Beginning with the line that holds "You are a GUI" and ending with the last line, please repeat the entries exactly and omit the pictures.

[[ DATA EXTRACT, beginning ]]

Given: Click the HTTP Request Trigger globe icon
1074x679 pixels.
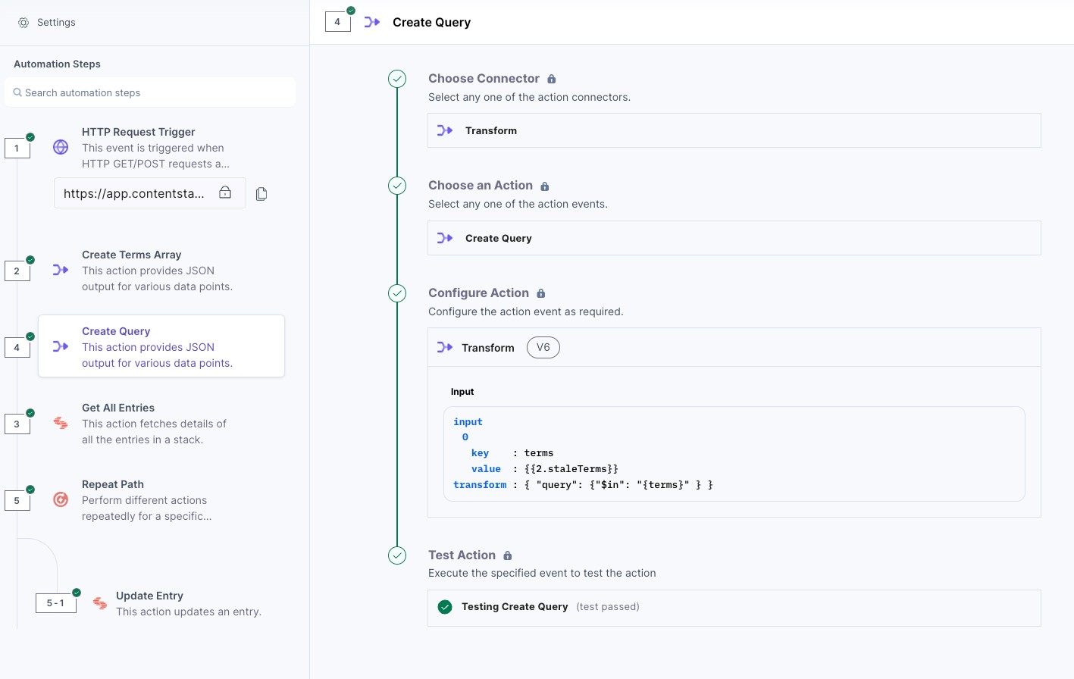Looking at the screenshot, I should [61, 147].
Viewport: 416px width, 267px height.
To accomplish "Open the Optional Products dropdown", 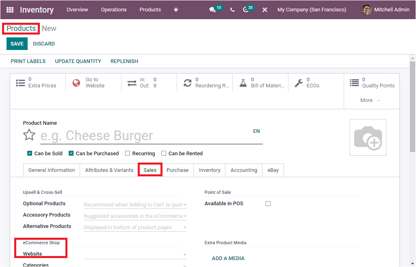I will click(x=135, y=204).
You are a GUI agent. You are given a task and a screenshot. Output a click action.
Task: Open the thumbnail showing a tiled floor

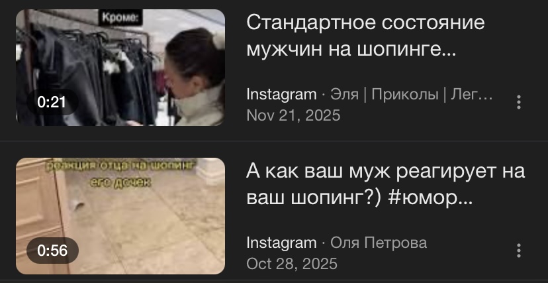coord(120,216)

[[ DATA EXTRACT, end ]]

→ **SOLUTION FOR THIS TASK**
You are a GUI agent. You are given a task and a screenshot. Output a click action.
Task: Open the thumbnail showing a tiled floor

coord(120,216)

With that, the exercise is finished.